- Exercise input:
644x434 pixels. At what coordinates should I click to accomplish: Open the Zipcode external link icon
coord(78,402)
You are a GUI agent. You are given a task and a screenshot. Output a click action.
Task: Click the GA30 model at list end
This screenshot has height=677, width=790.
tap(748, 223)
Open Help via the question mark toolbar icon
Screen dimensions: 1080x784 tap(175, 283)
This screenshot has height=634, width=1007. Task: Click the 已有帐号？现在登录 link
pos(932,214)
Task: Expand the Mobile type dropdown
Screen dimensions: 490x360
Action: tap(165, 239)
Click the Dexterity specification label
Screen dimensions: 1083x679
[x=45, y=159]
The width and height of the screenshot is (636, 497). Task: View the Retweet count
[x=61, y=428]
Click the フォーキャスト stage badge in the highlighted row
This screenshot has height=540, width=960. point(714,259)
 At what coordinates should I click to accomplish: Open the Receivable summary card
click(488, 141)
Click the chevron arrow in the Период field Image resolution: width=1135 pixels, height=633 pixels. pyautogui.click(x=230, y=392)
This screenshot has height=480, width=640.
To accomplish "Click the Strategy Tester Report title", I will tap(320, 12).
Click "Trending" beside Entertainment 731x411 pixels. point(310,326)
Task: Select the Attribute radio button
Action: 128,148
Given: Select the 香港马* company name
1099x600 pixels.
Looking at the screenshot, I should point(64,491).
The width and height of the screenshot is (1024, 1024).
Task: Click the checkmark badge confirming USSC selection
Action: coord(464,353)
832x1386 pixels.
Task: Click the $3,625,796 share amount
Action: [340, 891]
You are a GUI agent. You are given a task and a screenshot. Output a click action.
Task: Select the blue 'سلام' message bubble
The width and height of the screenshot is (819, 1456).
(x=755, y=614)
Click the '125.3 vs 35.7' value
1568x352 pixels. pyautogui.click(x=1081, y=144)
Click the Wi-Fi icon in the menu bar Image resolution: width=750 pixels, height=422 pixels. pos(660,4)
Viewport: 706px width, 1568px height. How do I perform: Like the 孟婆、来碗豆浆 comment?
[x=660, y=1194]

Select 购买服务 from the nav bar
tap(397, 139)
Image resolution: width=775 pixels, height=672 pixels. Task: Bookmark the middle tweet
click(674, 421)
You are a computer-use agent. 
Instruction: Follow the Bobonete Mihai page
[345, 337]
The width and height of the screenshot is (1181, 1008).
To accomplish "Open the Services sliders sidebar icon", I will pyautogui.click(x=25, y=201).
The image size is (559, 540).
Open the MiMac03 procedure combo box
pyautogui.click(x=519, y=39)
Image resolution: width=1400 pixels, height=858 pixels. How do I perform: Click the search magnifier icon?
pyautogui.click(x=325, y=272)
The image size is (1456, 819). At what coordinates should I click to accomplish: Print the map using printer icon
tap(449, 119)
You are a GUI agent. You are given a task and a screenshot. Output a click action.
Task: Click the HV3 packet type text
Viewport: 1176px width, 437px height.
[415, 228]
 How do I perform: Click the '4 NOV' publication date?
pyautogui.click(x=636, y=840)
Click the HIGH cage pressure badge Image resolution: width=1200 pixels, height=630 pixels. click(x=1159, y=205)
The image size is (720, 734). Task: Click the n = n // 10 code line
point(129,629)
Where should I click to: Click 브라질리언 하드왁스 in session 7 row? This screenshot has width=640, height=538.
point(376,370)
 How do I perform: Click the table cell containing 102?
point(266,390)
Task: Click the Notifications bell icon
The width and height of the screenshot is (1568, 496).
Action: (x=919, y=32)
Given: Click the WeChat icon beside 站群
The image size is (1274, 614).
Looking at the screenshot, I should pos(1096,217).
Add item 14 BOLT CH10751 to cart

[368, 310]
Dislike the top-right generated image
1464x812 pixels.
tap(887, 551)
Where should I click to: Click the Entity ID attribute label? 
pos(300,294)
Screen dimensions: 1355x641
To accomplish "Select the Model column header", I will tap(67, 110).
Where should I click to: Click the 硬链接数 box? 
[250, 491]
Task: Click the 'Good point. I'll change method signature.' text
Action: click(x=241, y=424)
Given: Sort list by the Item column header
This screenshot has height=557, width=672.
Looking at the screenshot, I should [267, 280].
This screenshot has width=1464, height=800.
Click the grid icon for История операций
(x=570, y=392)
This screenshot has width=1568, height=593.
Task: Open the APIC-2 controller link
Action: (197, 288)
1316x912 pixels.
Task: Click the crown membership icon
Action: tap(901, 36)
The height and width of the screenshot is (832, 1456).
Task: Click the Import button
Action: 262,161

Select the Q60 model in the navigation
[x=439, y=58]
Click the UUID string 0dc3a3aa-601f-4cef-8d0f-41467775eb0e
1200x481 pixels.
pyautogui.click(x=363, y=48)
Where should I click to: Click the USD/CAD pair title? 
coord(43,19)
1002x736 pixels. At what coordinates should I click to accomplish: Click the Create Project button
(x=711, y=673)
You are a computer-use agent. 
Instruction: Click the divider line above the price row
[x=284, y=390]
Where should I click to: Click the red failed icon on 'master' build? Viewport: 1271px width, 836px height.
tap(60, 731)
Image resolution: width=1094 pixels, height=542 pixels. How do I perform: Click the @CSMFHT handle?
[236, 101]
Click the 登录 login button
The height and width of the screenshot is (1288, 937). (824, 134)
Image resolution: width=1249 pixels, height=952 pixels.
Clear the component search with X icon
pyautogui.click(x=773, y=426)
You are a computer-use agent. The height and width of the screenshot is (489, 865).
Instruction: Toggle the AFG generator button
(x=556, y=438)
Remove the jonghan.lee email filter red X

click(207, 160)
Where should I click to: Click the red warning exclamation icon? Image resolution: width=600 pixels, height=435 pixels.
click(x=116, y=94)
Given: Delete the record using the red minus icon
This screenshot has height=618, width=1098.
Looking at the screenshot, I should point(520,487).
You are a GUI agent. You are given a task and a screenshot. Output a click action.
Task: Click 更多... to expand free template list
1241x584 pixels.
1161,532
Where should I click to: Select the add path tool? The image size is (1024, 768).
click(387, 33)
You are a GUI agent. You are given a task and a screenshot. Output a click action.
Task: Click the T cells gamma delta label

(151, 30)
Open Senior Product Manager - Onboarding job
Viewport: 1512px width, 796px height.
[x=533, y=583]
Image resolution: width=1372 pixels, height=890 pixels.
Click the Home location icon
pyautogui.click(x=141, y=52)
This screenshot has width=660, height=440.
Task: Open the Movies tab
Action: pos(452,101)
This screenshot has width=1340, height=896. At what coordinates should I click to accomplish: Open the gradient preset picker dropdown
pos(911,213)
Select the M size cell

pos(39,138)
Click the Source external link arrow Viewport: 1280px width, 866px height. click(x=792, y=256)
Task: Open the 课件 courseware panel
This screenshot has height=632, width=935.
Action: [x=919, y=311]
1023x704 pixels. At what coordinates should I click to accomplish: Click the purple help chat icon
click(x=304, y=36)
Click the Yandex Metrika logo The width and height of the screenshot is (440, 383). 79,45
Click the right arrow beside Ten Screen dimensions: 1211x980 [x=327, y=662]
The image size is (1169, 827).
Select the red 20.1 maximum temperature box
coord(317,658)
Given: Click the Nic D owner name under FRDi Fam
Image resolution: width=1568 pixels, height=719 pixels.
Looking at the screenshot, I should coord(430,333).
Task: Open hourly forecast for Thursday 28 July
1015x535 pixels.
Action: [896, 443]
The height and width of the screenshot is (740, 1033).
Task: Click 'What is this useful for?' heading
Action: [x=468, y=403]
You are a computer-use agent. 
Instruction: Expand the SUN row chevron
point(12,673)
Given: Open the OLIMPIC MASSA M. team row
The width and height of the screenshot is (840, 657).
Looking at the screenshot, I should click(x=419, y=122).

- Your task:
The answer must be an exact transcription of every record above.

- Task response:
644x434 pixels. At what coordinates should I click to accomplish: Open the Zipcode external link icon
coord(78,402)
You are a GUI agent. You are given a task and a screenshot. Output a click action.
Task: Click the GA30 model at list end
This screenshot has height=677, width=790.
tap(748, 223)
Open Help via the question mark toolbar icon
Screen dimensions: 1080x784 tap(175, 283)
This screenshot has height=634, width=1007. Task: Click the 已有帐号？现在登录 link
pos(932,214)
Task: Expand the Mobile type dropdown
Screen dimensions: 490x360
Action: tap(165, 239)
Click the Dexterity specification label
Screen dimensions: 1083x679
[x=45, y=159]
The width and height of the screenshot is (636, 497). Task: View the Retweet count
[x=61, y=428]
Click the フォーキャスト stage badge in the highlighted row
This screenshot has height=540, width=960. point(714,259)
 At what coordinates should I click to accomplish: Open the Receivable summary card
click(488, 141)
Click the chevron arrow in the Период field Image resolution: width=1135 pixels, height=633 pixels. pyautogui.click(x=230, y=392)
This screenshot has height=480, width=640.
To accomplish "Click the Strategy Tester Report title", I will tap(320, 12).
Click "Trending" beside Entertainment 731x411 pixels. point(310,326)
Task: Select the Attribute radio button
Action: 128,148
Given: Select the 香港马* company name
1099x600 pixels.
Looking at the screenshot, I should point(64,491).
The width and height of the screenshot is (1024, 1024).
Task: Click the checkmark badge confirming USSC selection
Action: coord(464,353)
832x1386 pixels.
Task: Click the $3,625,796 share amount
Action: [340, 891]
You are a GUI agent. You are given a task and a screenshot. Output a click action.
Task: Select the blue 'سلام' message bubble
The width and height of the screenshot is (819, 1456).
(x=755, y=614)
Click the '125.3 vs 35.7' value
1568x352 pixels. pyautogui.click(x=1081, y=144)
Click the Wi-Fi icon in the menu bar Image resolution: width=750 pixels, height=422 pixels. pos(660,4)
Viewport: 706px width, 1568px height. How do I perform: Like the 孟婆、来碗豆浆 comment?
[x=660, y=1194]

Select 购买服务 from the nav bar
tap(397, 139)
Image resolution: width=775 pixels, height=672 pixels. Task: Bookmark the middle tweet
click(674, 421)
You are a computer-use agent. 
Instruction: Follow the Bobonete Mihai page
[345, 337]
The width and height of the screenshot is (1181, 1008).
To accomplish "Open the Services sliders sidebar icon", I will pyautogui.click(x=25, y=201).
The image size is (559, 540).
Open the MiMac03 procedure combo box
pyautogui.click(x=519, y=39)
Image resolution: width=1400 pixels, height=858 pixels. How do I perform: Click the search magnifier icon?
pyautogui.click(x=325, y=272)
The image size is (1456, 819). At what coordinates should I click to accomplish: Print the map using printer icon
tap(449, 119)
You are a GUI agent. You are given a task and a screenshot. Output a click action.
Task: Click the HV3 packet type text
Viewport: 1176px width, 437px height.
[415, 228]
 How do I perform: Click the '4 NOV' publication date?
pyautogui.click(x=636, y=840)
Click the HIGH cage pressure badge Image resolution: width=1200 pixels, height=630 pixels. click(x=1159, y=205)
The image size is (720, 734). Task: Click the n = n // 10 code line
point(129,629)
Where should I click to: Click 브라질리언 하드왁스 in session 7 row? This screenshot has width=640, height=538.
point(376,370)
 How do I perform: Click the table cell containing 102?
point(266,390)
Task: Click the Notifications bell icon
The width and height of the screenshot is (1568, 496).
Action: (x=919, y=32)
Given: Click the WeChat icon beside 站群
The image size is (1274, 614).
Looking at the screenshot, I should pos(1096,217).
Add item 14 BOLT CH10751 to cart

[368, 310]
Dislike the top-right generated image
1464x812 pixels.
tap(887, 551)
Where should I click to: Click the Entity ID attribute label? 
pos(300,294)
Screen dimensions: 1355x641
To accomplish "Select the Model column header", I will tap(67, 110).
Where should I click to: Click the 硬链接数 box? 
[250, 491]
Task: Click the 'Good point. I'll change method signature.' text
Action: click(x=241, y=424)
Given: Sort list by the Item column header
This screenshot has height=557, width=672.
Looking at the screenshot, I should [267, 280].
This screenshot has width=1464, height=800.
Click the grid icon for История операций
(x=570, y=392)
This screenshot has width=1568, height=593.
Task: Open the APIC-2 controller link
Action: (197, 288)
1316x912 pixels.
Task: Click the crown membership icon
Action: tap(901, 36)
The height and width of the screenshot is (832, 1456).
Task: Click the Import button
Action: 262,161

Select the Q60 model in the navigation
[x=439, y=58]
Click the UUID string 0dc3a3aa-601f-4cef-8d0f-41467775eb0e
1200x481 pixels.
pyautogui.click(x=363, y=48)
Where should I click to: Click the USD/CAD pair title? 
coord(43,19)
1002x736 pixels. At what coordinates should I click to accomplish: Click the Create Project button
(x=711, y=673)
You are a computer-use agent. 
Instruction: Click the divider line above the price row
[x=284, y=390]
Where should I click to: Click the red failed icon on 'master' build? Viewport: 1271px width, 836px height.
tap(60, 731)
Image resolution: width=1094 pixels, height=542 pixels. How do I perform: Click the @CSMFHT handle?
[236, 101]
Click the 登录 login button
The height and width of the screenshot is (1288, 937). (824, 134)
Image resolution: width=1249 pixels, height=952 pixels.
Clear the component search with X icon
pyautogui.click(x=773, y=426)
You are a computer-use agent. The height and width of the screenshot is (489, 865).
Instruction: Toggle the AFG generator button
(x=556, y=438)
Remove the jonghan.lee email filter red X

click(207, 160)
Where should I click to: Click the red warning exclamation icon? Image resolution: width=600 pixels, height=435 pixels.
click(x=116, y=94)
Given: Delete the record using the red minus icon
This screenshot has height=618, width=1098.
Looking at the screenshot, I should point(520,487).
You are a GUI agent. You are given a task and a screenshot. Output a click action.
Task: Click 更多... to expand free template list
1241x584 pixels.
1161,532
Where should I click to: Select the add path tool? The image size is (1024, 768).
click(387, 33)
You are a GUI agent. You are given a task and a screenshot. Output a click action.
Task: Click the T cells gamma delta label

(151, 30)
Open Senior Product Manager - Onboarding job
Viewport: 1512px width, 796px height.
[x=533, y=583]
Image resolution: width=1372 pixels, height=890 pixels.
Click the Home location icon
pyautogui.click(x=141, y=52)
This screenshot has width=660, height=440.
Task: Open the Movies tab
Action: pos(452,101)
This screenshot has width=1340, height=896. At what coordinates should I click to accomplish: Open the gradient preset picker dropdown
pos(911,213)
Select the M size cell

pos(39,138)
Click the Source external link arrow Viewport: 1280px width, 866px height. click(x=792, y=256)
Task: Open the 课件 courseware panel
This screenshot has height=632, width=935.
Action: [x=919, y=311]
1023x704 pixels. At what coordinates should I click to accomplish: Click the purple help chat icon
click(x=304, y=36)
Click the Yandex Metrika logo The width and height of the screenshot is (440, 383). 79,45
Click the right arrow beside Ten Screen dimensions: 1211x980 [x=327, y=662]
The image size is (1169, 827).
Select the red 20.1 maximum temperature box
coord(317,658)
Given: Click the Nic D owner name under FRDi Fam
Image resolution: width=1568 pixels, height=719 pixels.
Looking at the screenshot, I should coord(430,333).
Task: Open hourly forecast for Thursday 28 July
1015x535 pixels.
Action: [896, 443]
The height and width of the screenshot is (740, 1033).
Task: Click 'What is this useful for?' heading
Action: [x=468, y=403]
You are a computer-use agent. 
Instruction: Expand the SUN row chevron
point(12,673)
Given: Open the OLIMPIC MASSA M. team row
The width and height of the screenshot is (840, 657).
Looking at the screenshot, I should click(x=419, y=122).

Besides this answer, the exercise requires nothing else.